[Provided material]

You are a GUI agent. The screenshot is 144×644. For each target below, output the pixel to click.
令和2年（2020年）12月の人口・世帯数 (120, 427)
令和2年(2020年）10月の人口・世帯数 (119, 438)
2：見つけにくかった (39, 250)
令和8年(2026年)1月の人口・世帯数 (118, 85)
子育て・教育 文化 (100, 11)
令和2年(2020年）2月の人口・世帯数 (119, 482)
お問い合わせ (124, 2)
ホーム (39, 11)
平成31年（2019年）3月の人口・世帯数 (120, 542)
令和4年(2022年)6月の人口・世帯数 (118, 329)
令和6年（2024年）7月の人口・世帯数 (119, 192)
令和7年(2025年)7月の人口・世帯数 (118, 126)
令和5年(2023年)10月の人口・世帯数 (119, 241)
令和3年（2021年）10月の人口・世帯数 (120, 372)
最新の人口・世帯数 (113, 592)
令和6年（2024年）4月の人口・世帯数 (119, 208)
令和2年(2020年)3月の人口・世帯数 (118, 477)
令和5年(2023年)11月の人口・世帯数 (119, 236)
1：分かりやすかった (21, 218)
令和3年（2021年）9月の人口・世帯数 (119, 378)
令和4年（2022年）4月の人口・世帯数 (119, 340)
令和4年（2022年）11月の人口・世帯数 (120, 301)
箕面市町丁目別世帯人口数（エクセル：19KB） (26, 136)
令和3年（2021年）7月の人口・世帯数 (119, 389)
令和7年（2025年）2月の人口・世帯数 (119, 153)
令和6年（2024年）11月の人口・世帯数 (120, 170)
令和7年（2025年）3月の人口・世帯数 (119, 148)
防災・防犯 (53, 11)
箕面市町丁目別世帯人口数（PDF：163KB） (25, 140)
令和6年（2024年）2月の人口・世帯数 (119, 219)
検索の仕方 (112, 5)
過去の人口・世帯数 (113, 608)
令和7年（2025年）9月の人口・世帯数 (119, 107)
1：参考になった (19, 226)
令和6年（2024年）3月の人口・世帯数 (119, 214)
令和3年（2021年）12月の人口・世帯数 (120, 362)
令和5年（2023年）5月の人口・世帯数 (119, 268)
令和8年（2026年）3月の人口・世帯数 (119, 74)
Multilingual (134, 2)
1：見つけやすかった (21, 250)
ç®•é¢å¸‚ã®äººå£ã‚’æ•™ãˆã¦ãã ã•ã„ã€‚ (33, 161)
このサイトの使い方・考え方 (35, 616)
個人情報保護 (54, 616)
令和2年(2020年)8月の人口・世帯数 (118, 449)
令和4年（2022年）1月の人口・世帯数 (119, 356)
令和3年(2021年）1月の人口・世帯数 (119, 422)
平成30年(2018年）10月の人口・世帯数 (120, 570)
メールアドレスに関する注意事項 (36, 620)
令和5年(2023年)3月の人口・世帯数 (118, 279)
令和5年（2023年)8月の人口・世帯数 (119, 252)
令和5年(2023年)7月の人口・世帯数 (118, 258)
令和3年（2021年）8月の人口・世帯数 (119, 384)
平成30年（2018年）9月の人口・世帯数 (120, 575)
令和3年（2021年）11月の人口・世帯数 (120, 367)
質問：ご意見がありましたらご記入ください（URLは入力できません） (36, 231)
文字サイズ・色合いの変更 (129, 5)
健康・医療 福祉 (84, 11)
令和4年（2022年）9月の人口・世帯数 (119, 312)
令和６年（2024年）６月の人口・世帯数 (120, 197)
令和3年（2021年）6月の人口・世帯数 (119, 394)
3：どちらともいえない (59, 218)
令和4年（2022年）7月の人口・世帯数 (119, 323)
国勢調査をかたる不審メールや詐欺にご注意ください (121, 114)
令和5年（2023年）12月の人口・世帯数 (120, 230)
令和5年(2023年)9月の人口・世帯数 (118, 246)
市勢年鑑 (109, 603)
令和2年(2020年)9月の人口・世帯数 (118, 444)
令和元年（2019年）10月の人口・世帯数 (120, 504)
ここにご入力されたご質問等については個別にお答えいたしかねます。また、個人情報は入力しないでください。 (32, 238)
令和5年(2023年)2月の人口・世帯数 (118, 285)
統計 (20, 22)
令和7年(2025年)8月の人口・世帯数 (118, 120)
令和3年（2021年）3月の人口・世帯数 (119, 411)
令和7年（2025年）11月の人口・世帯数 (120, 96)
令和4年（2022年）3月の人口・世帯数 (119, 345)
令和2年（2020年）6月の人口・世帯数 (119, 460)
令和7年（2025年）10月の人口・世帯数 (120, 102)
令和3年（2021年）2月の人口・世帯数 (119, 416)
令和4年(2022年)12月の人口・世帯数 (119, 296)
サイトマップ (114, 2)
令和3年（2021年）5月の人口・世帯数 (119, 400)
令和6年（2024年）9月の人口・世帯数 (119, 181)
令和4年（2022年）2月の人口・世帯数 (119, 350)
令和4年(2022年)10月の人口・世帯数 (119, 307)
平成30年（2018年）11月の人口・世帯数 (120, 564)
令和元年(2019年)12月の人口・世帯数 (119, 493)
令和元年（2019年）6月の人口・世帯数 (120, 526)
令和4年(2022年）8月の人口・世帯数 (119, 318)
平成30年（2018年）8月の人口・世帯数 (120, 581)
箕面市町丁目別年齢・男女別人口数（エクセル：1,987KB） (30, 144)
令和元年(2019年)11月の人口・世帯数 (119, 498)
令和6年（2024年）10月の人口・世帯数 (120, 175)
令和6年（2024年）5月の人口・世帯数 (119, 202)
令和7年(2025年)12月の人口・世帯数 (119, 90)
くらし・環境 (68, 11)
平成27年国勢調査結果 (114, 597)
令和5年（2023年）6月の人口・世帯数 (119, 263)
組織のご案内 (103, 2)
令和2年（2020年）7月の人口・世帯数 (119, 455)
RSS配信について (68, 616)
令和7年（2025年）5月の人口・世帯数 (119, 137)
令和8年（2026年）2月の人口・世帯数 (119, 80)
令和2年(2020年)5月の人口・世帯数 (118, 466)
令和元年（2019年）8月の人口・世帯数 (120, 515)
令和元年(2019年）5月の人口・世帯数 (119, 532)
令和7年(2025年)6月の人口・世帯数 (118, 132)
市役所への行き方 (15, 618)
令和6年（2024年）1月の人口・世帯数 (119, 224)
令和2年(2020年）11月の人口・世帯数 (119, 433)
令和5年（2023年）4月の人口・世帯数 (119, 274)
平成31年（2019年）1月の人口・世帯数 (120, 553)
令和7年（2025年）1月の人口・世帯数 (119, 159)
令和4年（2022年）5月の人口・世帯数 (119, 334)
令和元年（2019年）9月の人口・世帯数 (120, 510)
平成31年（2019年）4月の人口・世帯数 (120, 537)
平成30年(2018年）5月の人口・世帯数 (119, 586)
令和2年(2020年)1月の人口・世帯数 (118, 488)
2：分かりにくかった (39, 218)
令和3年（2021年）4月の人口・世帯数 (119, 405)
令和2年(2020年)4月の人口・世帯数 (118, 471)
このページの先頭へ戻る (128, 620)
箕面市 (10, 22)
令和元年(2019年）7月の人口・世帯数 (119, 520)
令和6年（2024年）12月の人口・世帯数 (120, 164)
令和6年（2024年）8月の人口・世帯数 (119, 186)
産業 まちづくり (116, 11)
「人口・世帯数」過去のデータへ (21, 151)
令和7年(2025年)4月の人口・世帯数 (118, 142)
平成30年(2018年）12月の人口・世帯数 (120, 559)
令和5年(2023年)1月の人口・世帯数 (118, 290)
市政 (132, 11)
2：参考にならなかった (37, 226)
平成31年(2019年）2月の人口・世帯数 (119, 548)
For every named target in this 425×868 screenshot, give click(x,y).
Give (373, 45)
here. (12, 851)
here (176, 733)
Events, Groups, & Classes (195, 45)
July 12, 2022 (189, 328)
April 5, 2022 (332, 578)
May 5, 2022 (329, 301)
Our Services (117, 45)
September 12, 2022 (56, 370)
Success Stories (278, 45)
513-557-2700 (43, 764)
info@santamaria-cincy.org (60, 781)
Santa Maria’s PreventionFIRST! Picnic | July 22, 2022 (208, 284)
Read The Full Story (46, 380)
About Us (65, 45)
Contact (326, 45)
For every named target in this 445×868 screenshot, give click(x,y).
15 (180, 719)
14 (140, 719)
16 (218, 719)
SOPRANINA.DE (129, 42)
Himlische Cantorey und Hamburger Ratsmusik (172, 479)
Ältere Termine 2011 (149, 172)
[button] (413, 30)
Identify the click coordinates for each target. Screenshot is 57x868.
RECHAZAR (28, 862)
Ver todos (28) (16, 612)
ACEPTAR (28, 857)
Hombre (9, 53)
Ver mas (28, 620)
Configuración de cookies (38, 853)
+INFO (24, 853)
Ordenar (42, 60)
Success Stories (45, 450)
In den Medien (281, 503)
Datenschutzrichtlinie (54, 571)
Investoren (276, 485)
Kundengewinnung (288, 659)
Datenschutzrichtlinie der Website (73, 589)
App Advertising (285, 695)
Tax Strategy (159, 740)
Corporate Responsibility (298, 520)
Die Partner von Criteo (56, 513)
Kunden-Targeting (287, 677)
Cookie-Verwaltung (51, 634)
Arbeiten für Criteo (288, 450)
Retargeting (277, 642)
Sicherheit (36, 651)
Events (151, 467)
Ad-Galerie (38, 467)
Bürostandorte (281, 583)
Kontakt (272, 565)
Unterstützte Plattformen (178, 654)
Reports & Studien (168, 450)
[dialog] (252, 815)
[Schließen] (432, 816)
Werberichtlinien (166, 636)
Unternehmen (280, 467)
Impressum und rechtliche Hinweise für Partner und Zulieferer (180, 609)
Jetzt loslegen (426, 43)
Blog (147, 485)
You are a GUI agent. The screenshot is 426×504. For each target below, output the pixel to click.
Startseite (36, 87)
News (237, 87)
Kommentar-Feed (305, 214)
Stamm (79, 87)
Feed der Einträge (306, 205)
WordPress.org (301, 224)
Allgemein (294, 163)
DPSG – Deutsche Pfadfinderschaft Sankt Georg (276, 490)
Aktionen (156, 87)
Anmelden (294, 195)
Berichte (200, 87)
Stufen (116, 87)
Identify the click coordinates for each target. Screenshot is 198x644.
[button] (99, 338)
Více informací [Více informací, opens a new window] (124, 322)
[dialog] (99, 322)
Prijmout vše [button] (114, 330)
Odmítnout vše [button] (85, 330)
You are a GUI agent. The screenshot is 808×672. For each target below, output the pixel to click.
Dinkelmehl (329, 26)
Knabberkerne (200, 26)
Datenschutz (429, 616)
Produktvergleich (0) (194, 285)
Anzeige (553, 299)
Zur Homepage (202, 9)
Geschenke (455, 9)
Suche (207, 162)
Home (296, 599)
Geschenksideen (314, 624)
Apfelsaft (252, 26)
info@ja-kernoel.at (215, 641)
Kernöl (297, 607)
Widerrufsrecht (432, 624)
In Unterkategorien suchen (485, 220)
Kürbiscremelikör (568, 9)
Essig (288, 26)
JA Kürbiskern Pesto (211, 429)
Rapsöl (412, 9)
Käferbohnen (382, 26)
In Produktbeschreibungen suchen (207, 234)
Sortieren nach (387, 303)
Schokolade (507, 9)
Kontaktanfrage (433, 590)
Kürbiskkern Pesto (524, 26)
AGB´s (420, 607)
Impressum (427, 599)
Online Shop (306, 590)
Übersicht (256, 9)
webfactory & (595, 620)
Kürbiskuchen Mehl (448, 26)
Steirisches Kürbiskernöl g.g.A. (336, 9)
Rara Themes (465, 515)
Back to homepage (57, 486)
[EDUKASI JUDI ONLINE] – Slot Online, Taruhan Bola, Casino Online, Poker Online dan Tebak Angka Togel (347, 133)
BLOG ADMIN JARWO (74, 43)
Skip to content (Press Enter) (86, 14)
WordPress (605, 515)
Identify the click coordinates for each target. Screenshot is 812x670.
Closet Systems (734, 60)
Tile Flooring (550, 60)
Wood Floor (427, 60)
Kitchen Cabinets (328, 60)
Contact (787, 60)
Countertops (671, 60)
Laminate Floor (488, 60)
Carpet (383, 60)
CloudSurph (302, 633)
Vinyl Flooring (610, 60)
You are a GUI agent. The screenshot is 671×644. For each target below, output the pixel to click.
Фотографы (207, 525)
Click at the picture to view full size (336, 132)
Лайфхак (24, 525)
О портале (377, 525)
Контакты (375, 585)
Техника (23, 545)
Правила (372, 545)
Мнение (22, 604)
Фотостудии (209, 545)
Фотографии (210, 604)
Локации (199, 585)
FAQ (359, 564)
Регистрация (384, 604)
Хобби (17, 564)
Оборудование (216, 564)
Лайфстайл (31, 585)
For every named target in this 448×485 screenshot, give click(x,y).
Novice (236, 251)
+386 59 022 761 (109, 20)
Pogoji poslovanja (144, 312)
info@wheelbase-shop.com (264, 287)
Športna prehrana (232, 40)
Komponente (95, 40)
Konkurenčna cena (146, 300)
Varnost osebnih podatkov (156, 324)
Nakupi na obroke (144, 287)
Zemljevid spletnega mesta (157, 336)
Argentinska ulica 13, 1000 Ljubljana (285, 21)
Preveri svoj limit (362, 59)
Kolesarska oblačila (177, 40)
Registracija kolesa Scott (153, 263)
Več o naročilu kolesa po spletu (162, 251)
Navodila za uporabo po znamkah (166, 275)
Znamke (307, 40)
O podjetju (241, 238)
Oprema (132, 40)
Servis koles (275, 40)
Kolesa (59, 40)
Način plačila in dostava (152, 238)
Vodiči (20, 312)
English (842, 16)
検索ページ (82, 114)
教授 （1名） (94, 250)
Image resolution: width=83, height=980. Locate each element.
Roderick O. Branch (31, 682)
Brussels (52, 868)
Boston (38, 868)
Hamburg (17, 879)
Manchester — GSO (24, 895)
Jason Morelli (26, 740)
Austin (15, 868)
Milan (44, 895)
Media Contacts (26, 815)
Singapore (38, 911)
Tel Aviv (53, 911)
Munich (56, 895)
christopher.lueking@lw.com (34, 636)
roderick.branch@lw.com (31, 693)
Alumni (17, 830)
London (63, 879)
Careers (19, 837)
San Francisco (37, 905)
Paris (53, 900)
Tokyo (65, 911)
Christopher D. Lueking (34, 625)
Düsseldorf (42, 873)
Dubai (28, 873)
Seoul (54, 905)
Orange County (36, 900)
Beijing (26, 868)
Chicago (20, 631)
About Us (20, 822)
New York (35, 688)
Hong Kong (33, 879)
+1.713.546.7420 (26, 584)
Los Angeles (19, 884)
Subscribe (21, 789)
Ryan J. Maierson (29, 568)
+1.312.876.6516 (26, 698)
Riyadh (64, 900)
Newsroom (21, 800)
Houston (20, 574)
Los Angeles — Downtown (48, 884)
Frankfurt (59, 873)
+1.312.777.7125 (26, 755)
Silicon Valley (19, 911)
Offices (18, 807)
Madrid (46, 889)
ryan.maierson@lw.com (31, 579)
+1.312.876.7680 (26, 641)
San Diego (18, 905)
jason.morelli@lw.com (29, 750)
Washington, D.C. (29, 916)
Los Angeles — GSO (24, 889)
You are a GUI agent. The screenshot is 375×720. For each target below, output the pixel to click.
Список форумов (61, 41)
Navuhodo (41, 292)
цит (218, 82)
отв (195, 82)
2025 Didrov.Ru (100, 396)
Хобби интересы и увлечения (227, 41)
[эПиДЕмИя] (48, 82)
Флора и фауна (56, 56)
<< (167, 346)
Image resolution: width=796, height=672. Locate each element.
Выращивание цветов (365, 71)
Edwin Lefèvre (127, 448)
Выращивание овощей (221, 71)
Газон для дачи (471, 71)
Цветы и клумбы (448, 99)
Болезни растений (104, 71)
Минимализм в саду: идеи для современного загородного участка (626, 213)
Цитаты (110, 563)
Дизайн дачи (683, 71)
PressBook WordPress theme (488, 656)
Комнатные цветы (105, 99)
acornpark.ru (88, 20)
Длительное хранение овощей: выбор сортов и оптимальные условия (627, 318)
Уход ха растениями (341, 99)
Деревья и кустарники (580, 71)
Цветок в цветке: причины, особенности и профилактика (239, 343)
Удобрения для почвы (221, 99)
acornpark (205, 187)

[Given request]
Render everything from the start of the data above down through the line containing "過去の人口・世帯数 (113, 608)" as a JSON list of strings, one string per line, skipping any blank lines.

[Response below]
[
  "You are a GUI agent. The screenshot is 144×644. For each target below, output the pixel to click.",
  "令和2年（2020年）12月の人口・世帯数 (120, 427)",
  "令和2年(2020年）10月の人口・世帯数 (119, 438)",
  "2：見つけにくかった (39, 250)",
  "令和8年(2026年)1月の人口・世帯数 (118, 85)",
  "子育て・教育 文化 (100, 11)",
  "令和2年(2020年）2月の人口・世帯数 (119, 482)",
  "お問い合わせ (124, 2)",
  "ホーム (39, 11)",
  "平成31年（2019年）3月の人口・世帯数 (120, 542)",
  "令和4年(2022年)6月の人口・世帯数 (118, 329)",
  "令和6年（2024年）7月の人口・世帯数 (119, 192)",
  "令和7年(2025年)7月の人口・世帯数 (118, 126)",
  "令和5年(2023年)10月の人口・世帯数 (119, 241)",
  "令和3年（2021年）10月の人口・世帯数 (120, 372)",
  "最新の人口・世帯数 (113, 592)",
  "令和6年（2024年）4月の人口・世帯数 (119, 208)",
  "令和2年(2020年)3月の人口・世帯数 (118, 477)",
  "令和5年(2023年)11月の人口・世帯数 (119, 236)",
  "1：分かりやすかった (21, 218)",
  "令和3年（2021年）9月の人口・世帯数 (119, 378)",
  "令和4年（2022年）4月の人口・世帯数 (119, 340)",
  "令和4年（2022年）11月の人口・世帯数 (120, 301)",
  "箕面市町丁目別世帯人口数（エクセル：19KB） (26, 136)",
  "令和3年（2021年）7月の人口・世帯数 (119, 389)",
  "令和7年（2025年）2月の人口・世帯数 (119, 153)",
  "令和6年（2024年）11月の人口・世帯数 (120, 170)",
  "令和7年（2025年）3月の人口・世帯数 (119, 148)",
  "防災・防犯 (53, 11)",
  "箕面市町丁目別世帯人口数（PDF：163KB） (25, 140)",
  "令和6年（2024年）2月の人口・世帯数 (119, 219)",
  "検索の仕方 (112, 5)",
  "過去の人口・世帯数 (113, 608)"
]